景元帝怒吼:“朕没有这种大逆不道的儿子。”
说者无意听者有心,盛王和贤王都觉得景元帝是在指桑骂槐。
卢妃哭的嘶声力竭,“皇上,和儿是冤枉的,求您饶他一命吧皇上......”
景元帝看见她就来气,好好的除夕宫宴,让她给祸祸成这样,小九中毒也就算了,纳兰家的孩子在宫宴上中毒,下毒的还是他的妃子,他怎么跟忠心耿耿的老臣解释?
穆昭烈和穆昭辉看完妹妹出来,脸色都不太好,特别是穆昭烈,一张脸黑的跟锅底一样。
卢妃见到他们就恨, 一张脸扭曲狰狞,凭什么她的儿子要死了,他们还活着,凭什么?
穆昭烈盯着卢妃,眸底蕴着惊天震怒,他声音冰冷如刀,“狗东西,本王弄死你全族。”
此言一出,百官震惊,萧王辱骂长辈?这,这成何体统?
卢御史立刻跑出来跪倒在地,他吓坏了,他是卢妃的父亲,弄死卢妃全族不就是弄死他全族?这怎么行?
“皇上,老臣实在不知今日之事是卢妃娘娘所为,还请皇上开恩。”
卢御史之子卢青走上前,气急败坏地道:“父亲,妹妹没有下毒,萧王就算贵为亲王,也不能随意灭我们全族。”
他撩开衣袍跪了下去,一个头磕在地上,“皇上,我相信妹妹是冤枉的,还请皇上明察。”
纳兰潇潇嗤笑,“明察?还要怎么明察?”
她指着明月道:“这婢女若是没有得到你妹妹的首肯,怎么敢在酒壶里下毒?她想毒死谁?”

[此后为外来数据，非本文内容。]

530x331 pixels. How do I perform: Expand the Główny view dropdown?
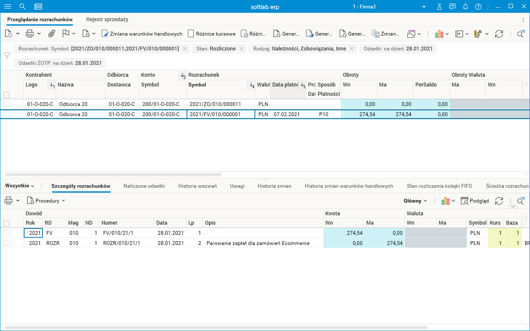[416, 201]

卢青看不惯纳兰潇潇一副趾高气昂、目中无人的样子,好像自己是女王,“萧王妃,明月并未承认在酒中下毒,一直都是你在说下毒的人是她,莫不是你要毒害九公主,贼喊抓贼吧?”
纳兰潇潇也不恼,“本妃杀害小姑子?你觉得你说的话站得住脚吗?再者,这婢女从头到尾都在说谎,时间地点前言不搭后语,你又作何解释?”
卢青皱眉,并未答话。
纳兰潇潇再道:“这婢女一开始说,看到九公主和两位小姐倒在地上,所以没敢过来,接着又改口,看到三人喝了酒中毒倒地,本妃要问问,这婢女究竟是何时来的?为何说话颠三倒四,既然卢大人这么相信自己的妹妹,那么,就替你妹妹解释清楚吧。”

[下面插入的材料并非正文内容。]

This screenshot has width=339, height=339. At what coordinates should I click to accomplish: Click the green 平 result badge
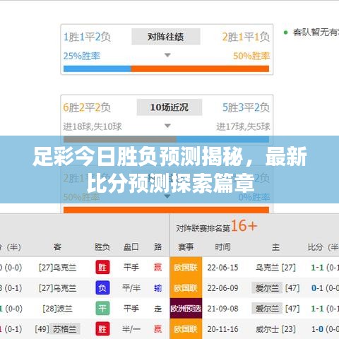[x=102, y=308]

卢青看向卢妃,见卢妃只垂着头抹眼泪,并未反驳,又看向明月,明月与他对视一眼,慌忙垂下头。
卢青不是傻子,他还有什么不明白的,明月这是心虚,这毒八成就是这个贱婢下的,而指使她下毒的人,就是他妹妹无疑。
他大受打击,跪坐在地,一副失魂落魄的样子。
卢妃眼角余光瞥了一眼父兄,心往下沉了沉,她声泪俱下,“皇上,臣妾是冤枉的,臣妾没有下毒啊皇上。”
景元帝烦死了,女人真是麻烦,一天到晚哭哭哭,就知道哭,闹心不闹心?
他大吼一声:“你给朕闭嘴。”
卢妃顿时噤声,还打了个哭嗝。
“毒不是你下的,却是你指使明月下的,你还不承认?”
“你要毒死谁?太华吗?还是华阳?还是安国公府的女眷?你为何如此歹毒?你简直就是蛇蝎心肠。”
卢妃跌坐在地,“歹毒?蛇蝎心肠?皇上,和儿现在还被关在天牢,天寒地冻,您可想过他?您为何一定要置他于死地?他也是您的儿子啊......”
景元帝见这个女人还一直提穆昭和,气得抓起酒杯砸了过去。
酒杯砸在卢妃脸上,卢妃顿时被砸懵了,鼻血流了满嘴,明月赶紧拿出帕子给她擦拭。
卢御史别过脸,双眼闭了闭,再怎么说也是他的女儿,还是不忍心的。
一个酒杯砸过去,景元帝依旧不解气,他指着卢妃怒骂:“你这个毒妇,竟然还有脸跟朕提穆昭和?你去天牢问问他,是他要至朕于死地还是朕要置他于死地?不分是非颠倒黑白,难怪穆昭和会谋逆,都是因为有你这样愚蠢的母妃。”
“一个要弑君弑父、谋逆篡位的儿子,朕要来何用?朕到现在还不下旨杀他,已经是朕仁慈,你非但不知感恩,还怨怪朕不念父子之情,你也不看看你教出来的好儿子念了父子情没有。”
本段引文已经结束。